- ASSIGNMENT
Line count for the string "Open" in the records below: report that figure and nothing else.

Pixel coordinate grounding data
####################

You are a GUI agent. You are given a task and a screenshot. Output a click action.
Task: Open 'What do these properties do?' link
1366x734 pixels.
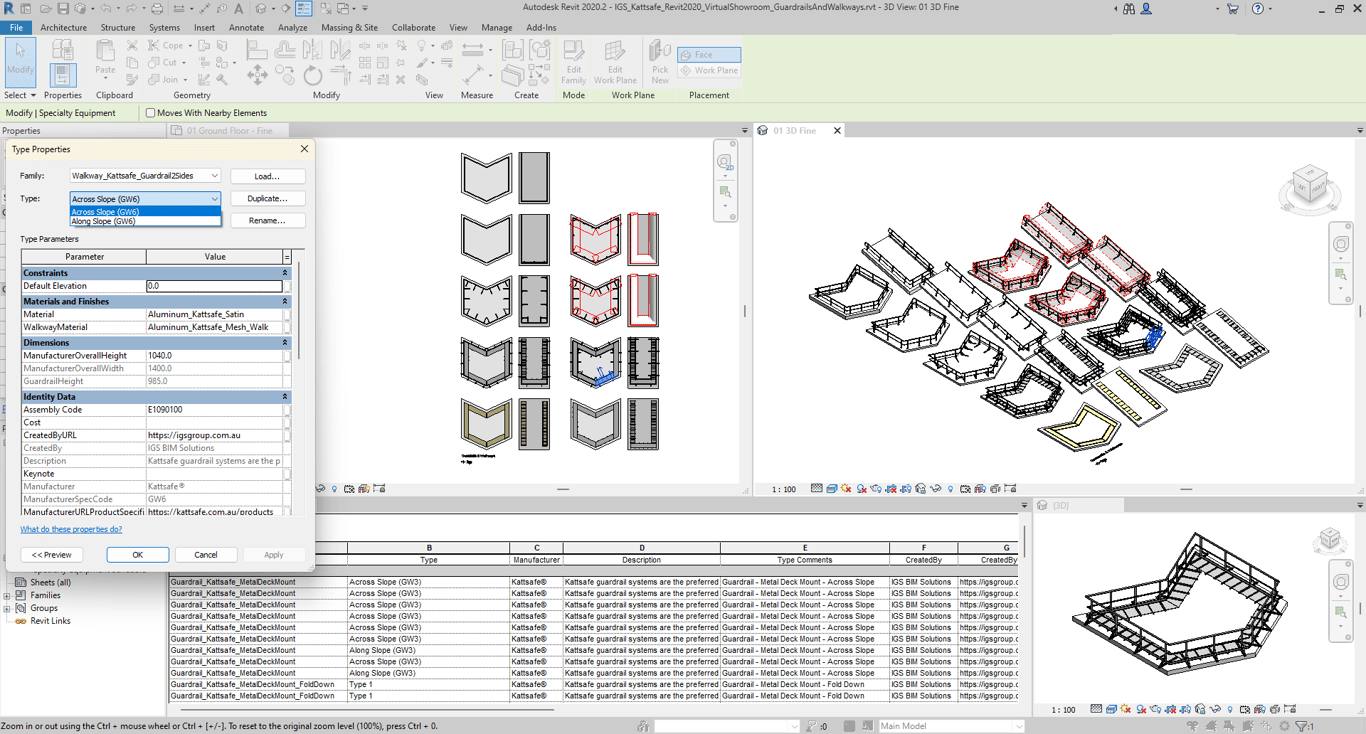(x=71, y=529)
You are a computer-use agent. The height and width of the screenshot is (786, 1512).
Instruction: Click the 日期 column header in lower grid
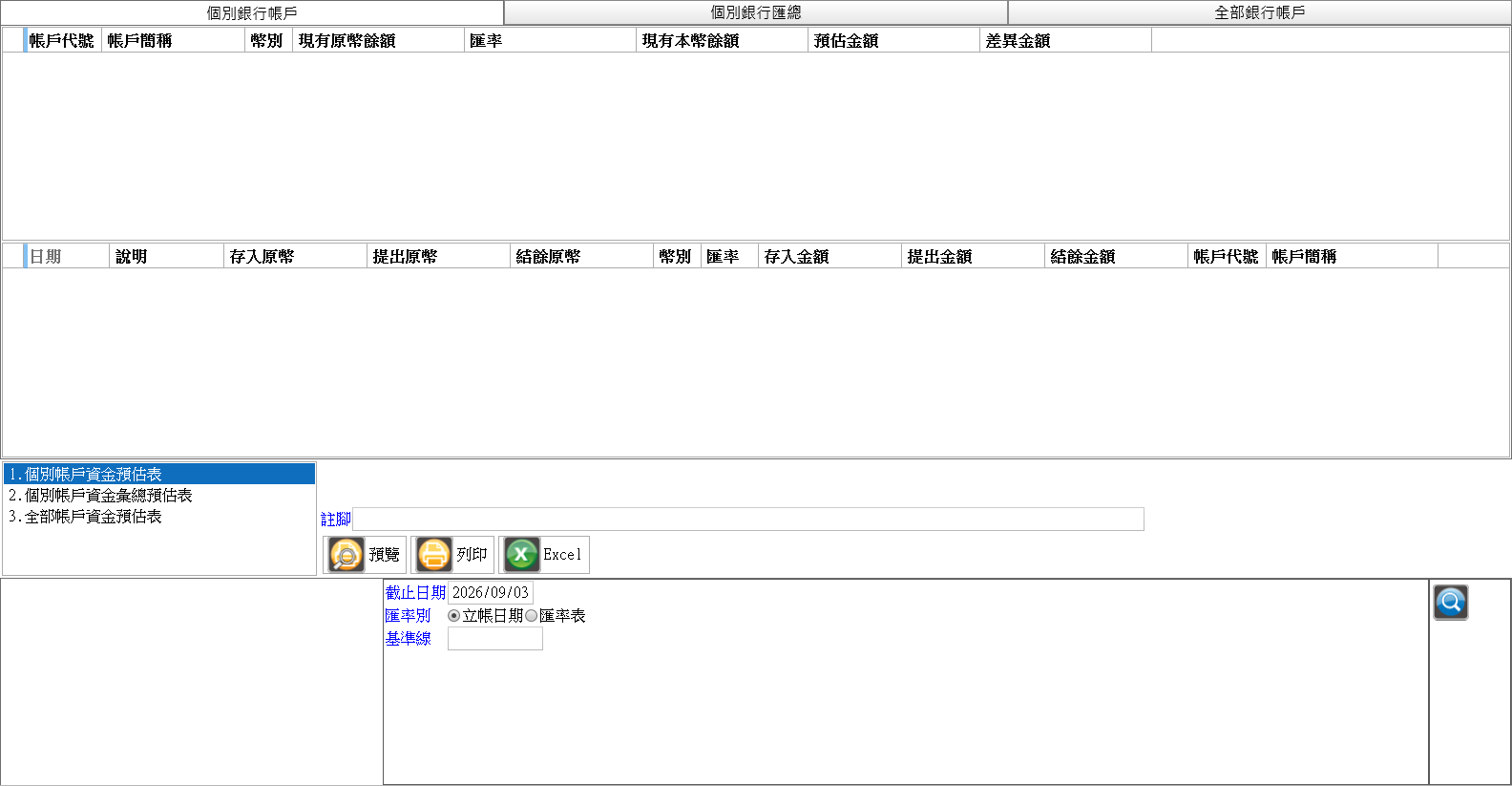click(x=67, y=256)
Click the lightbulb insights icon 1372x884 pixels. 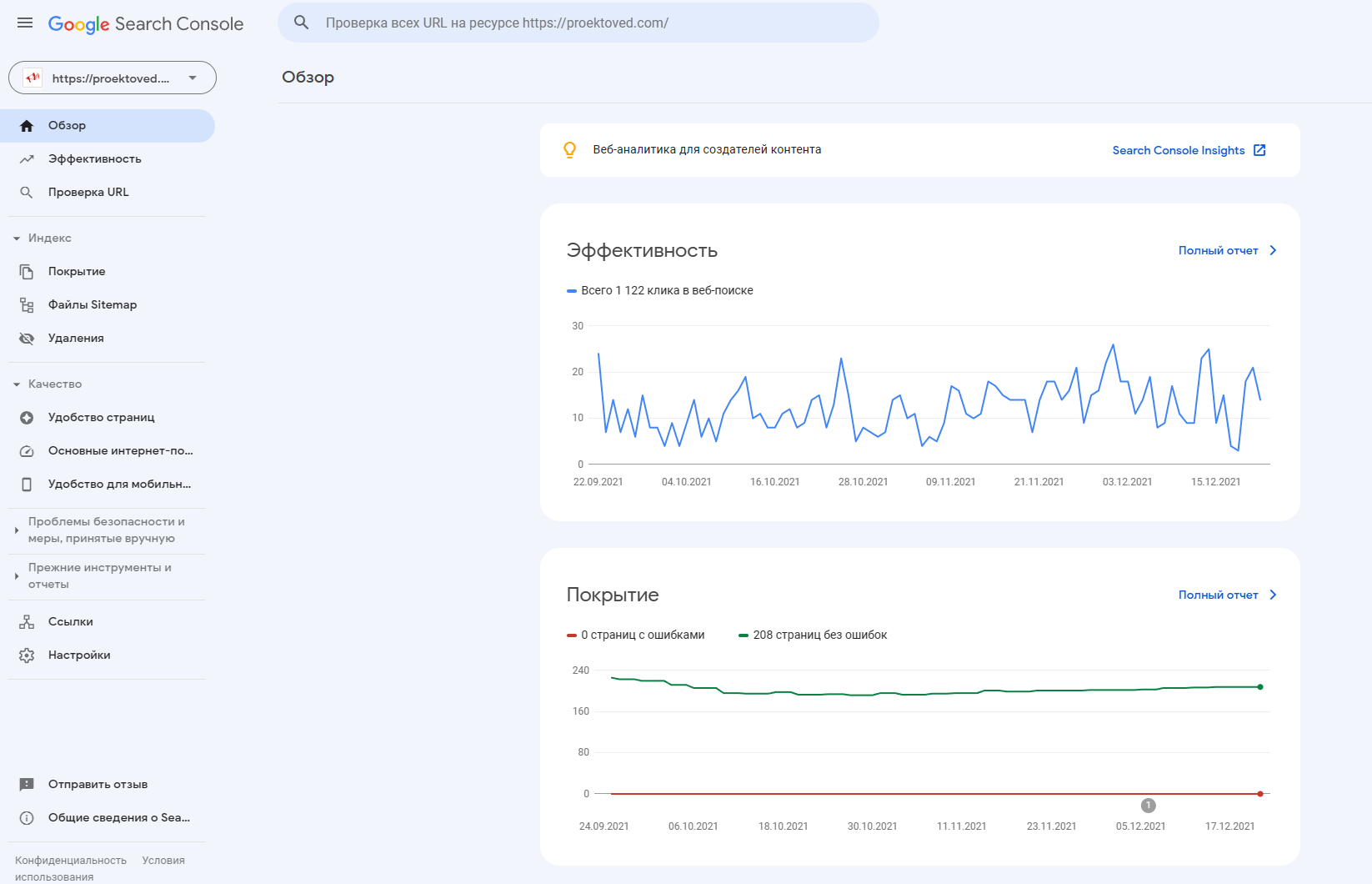click(x=569, y=150)
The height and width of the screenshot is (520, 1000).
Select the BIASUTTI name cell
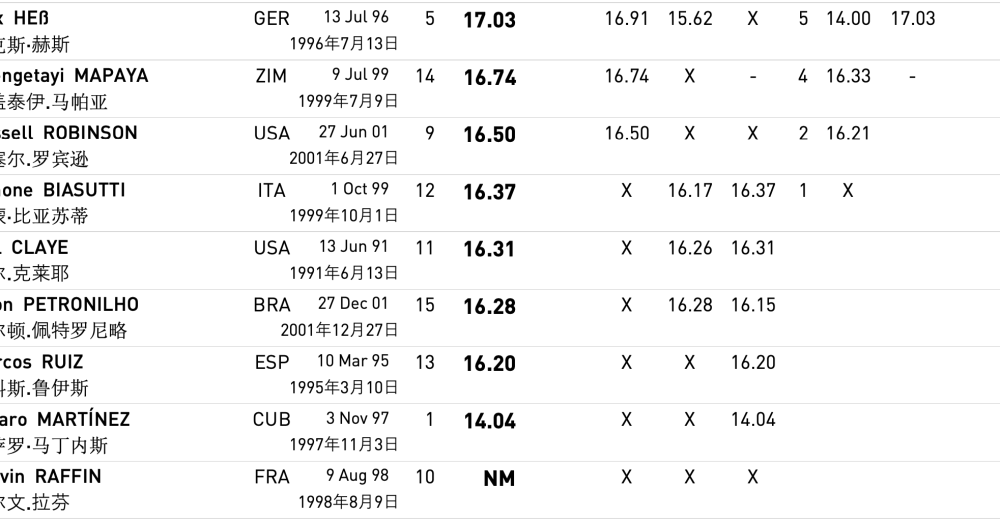[83, 190]
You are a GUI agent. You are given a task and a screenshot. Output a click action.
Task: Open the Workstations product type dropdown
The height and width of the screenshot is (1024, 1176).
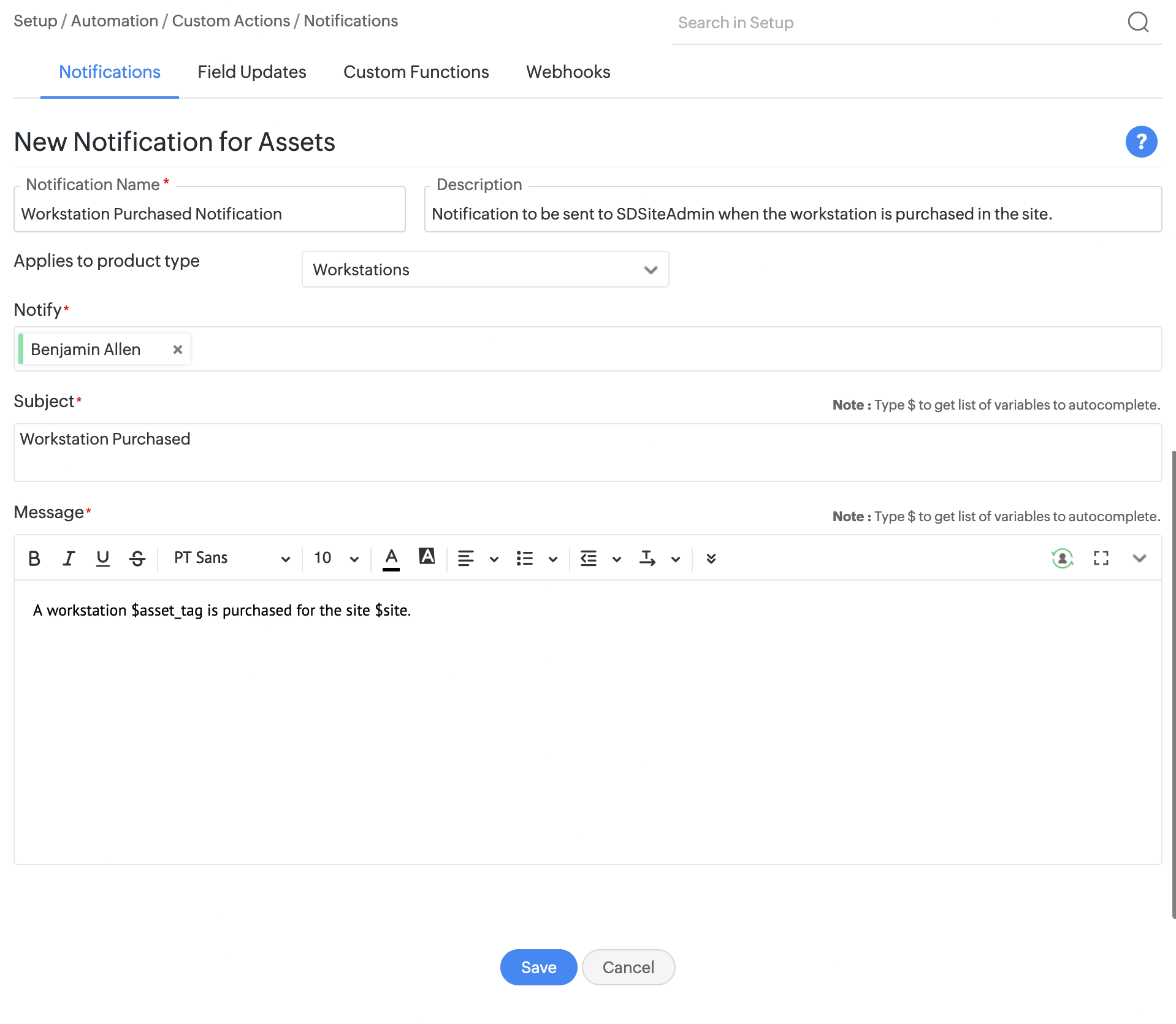coord(485,270)
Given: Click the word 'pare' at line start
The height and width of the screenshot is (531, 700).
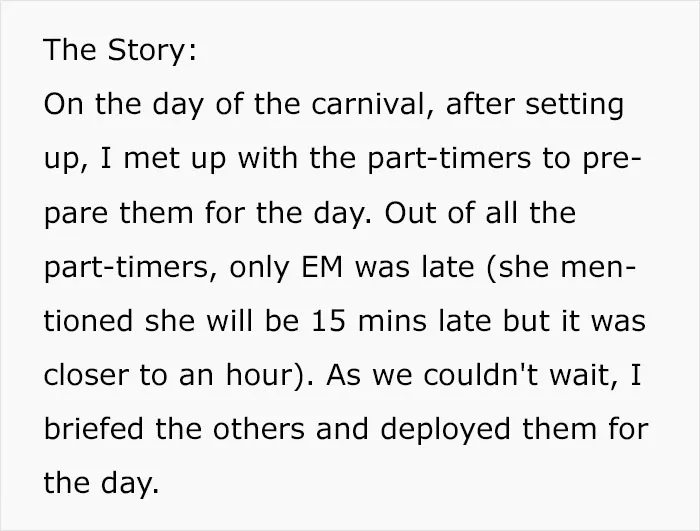Looking at the screenshot, I should [x=76, y=214].
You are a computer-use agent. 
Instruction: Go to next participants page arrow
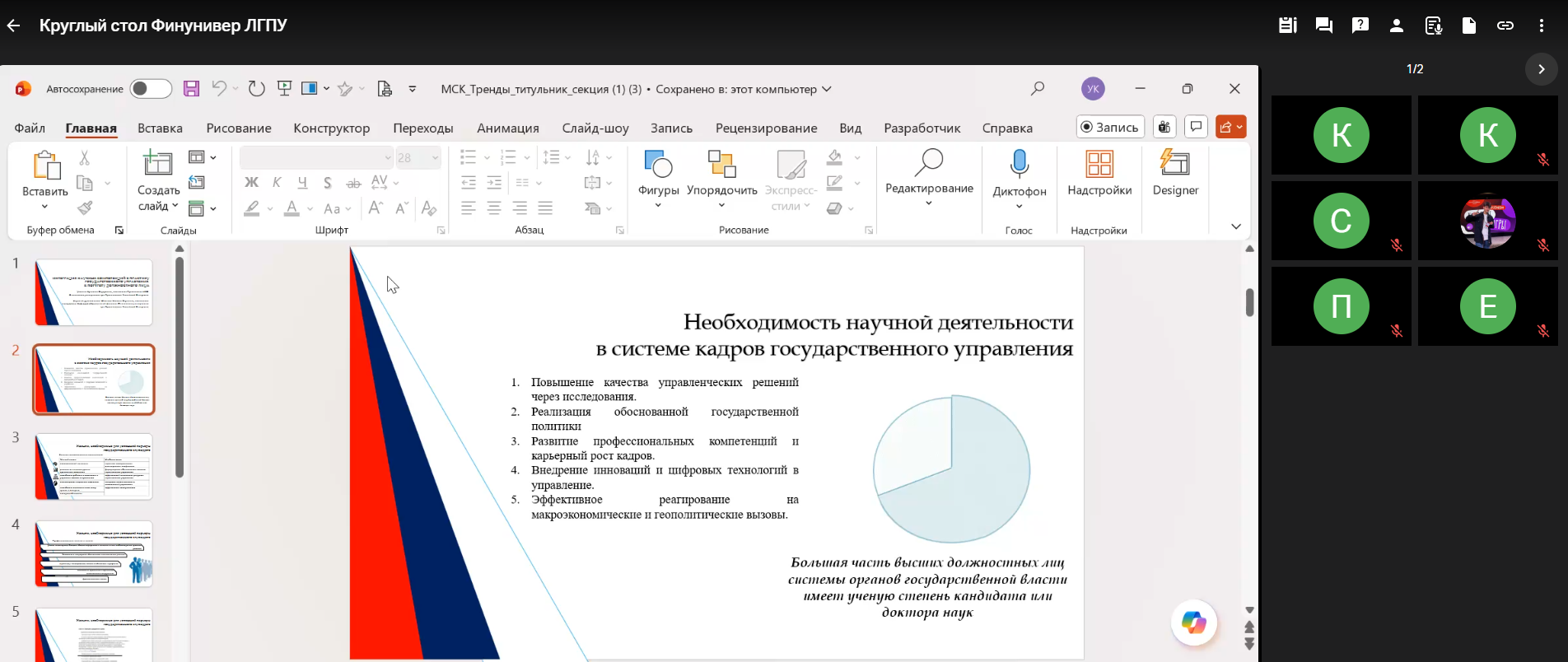1541,69
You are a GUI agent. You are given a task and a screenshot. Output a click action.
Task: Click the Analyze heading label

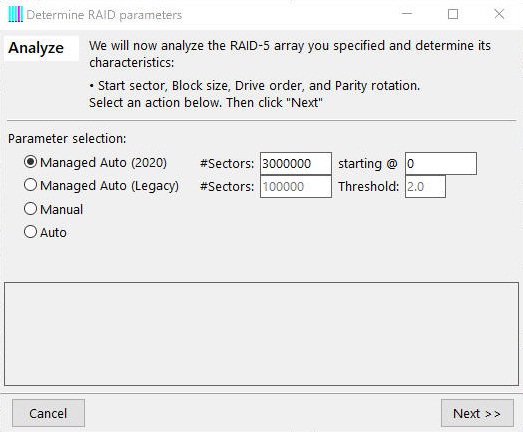(36, 48)
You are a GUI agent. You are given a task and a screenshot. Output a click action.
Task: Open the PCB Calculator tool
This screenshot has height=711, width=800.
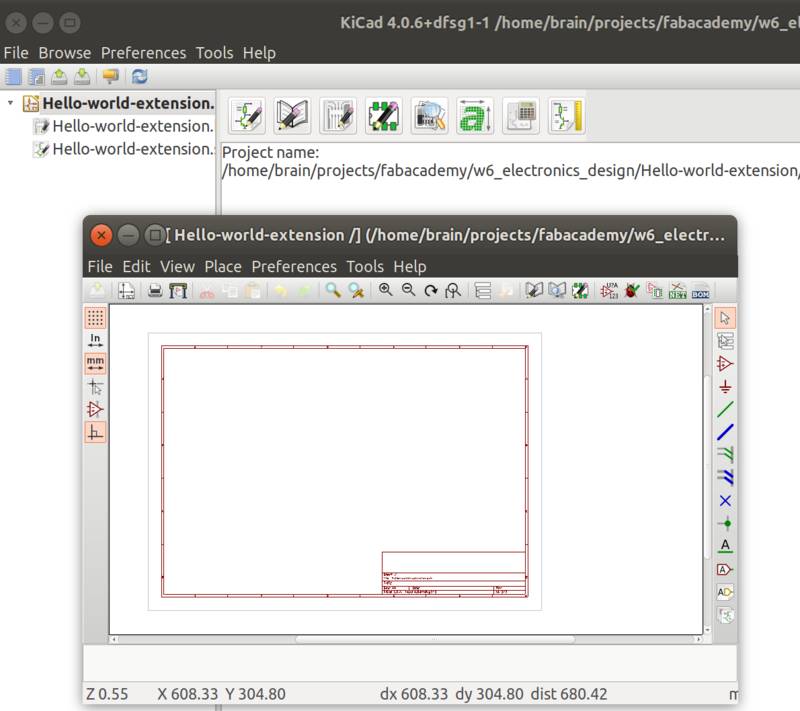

####################

- REPLY TO THE TASK
3